Gladio y falcata: el error histórico que encadena a un arma con otra
¿De dónde sacan que el gladio romano evolucionó de la falcata ibérica? La afirmación se repite en libros de divulgación y hasta en documentales, pero los especialistas llevan décadas desmontándola. El gladius hispaniensis, el arma que conquistó medio mundo, no tiene nada que ver con la falcata curva. Su verdadero antepasado es la espada de antenas celtíbera, una hoja recta y de doble filo pensada para apuñalar en formación compacta. La falcata, en cambio, es un machete de un solo filo diseñado para tajar desde arriba, ideal para la caballería o para atacar por encima del escudo enemigo, como recuerda un participante.
El origen del mito
La confusión nace del nombre “gladius hispaniensis”: los romanos copiaron una espada de los celtíberos, pero no la falcata. El arqueólogo Peter Connolly y el español Fernando Quesada Sanz lo dejaron claro en su estudio “Gladius Hispaniensis: An archaeological view from Iberia”. De hecho, la falcata es una adaptación ibérica del kopis o xiphos griego, no al revés. La propia forma lo delata: la falcata concentra el peso en la punta para golpes verticales, mientras que el gladio lo centra en la empuñadura para estocadas precisas.

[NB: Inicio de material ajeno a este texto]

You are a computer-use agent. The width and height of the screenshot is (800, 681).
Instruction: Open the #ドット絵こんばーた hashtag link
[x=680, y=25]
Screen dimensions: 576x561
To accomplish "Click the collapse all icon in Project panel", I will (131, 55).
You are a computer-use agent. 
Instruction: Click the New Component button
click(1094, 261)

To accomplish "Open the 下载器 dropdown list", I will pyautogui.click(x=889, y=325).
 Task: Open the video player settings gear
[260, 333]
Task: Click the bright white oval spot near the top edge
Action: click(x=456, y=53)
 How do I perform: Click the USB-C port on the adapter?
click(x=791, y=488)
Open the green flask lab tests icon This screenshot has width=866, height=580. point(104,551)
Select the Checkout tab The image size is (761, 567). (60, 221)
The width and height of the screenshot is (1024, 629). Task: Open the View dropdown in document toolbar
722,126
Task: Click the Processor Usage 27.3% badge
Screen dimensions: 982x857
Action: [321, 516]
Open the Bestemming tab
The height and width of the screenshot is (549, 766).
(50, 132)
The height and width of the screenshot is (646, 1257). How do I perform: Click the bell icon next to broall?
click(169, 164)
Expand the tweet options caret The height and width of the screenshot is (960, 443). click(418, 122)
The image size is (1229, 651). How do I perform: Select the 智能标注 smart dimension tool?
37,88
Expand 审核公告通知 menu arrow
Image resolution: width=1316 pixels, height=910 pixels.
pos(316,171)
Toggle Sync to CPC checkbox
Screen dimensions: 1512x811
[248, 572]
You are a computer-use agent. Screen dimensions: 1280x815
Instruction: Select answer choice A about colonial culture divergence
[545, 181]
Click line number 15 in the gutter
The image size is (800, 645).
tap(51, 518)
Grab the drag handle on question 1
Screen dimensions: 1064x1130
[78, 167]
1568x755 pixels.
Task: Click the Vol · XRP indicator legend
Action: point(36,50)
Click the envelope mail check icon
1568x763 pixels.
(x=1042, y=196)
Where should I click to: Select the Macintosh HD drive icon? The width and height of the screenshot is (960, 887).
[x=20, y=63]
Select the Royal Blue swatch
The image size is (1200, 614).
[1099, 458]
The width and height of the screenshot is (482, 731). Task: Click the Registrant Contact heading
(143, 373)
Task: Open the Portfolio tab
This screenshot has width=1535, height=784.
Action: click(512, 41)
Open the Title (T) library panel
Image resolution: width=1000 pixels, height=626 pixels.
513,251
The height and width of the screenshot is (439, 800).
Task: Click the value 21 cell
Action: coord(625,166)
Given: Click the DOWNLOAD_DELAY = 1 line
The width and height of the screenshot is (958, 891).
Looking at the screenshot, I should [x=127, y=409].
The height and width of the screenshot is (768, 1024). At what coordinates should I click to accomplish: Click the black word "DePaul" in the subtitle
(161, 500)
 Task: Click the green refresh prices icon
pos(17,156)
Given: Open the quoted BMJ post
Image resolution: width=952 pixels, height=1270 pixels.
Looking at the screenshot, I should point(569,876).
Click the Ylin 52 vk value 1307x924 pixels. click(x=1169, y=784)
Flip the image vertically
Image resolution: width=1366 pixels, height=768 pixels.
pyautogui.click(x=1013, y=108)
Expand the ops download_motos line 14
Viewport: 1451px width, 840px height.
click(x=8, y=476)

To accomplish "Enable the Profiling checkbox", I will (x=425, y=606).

Comparaciones ilustrativas
Un comentario lo resume con sorna: “Es como decir que el chupachups viene de la fregona”. La analogía no es descabellada: la falcata corta como un sable; el gladio perfora como un punzón. Cada una tiene su táctica y su momento histórico. Mezclarlas es tan absurdo como confundir un bisturí con un hacha.
Para rematar, el hilo deja una curiosidad etimológica: el nombre original de Sagunto era Zakintos, fundada por navegantes griegos de la isla de Zante. Un guiño a la influencia helena en Iberia que, sin embargo, no tiene nada que ver con el origen del gladio.
En definitiva, el error persiste porque es más fácil repetir un mito que estudiarse las diferencias morfológicas. Pero quien haya visto una falcata y un gladio juntos lo sabe: no se parecen ni en el filo.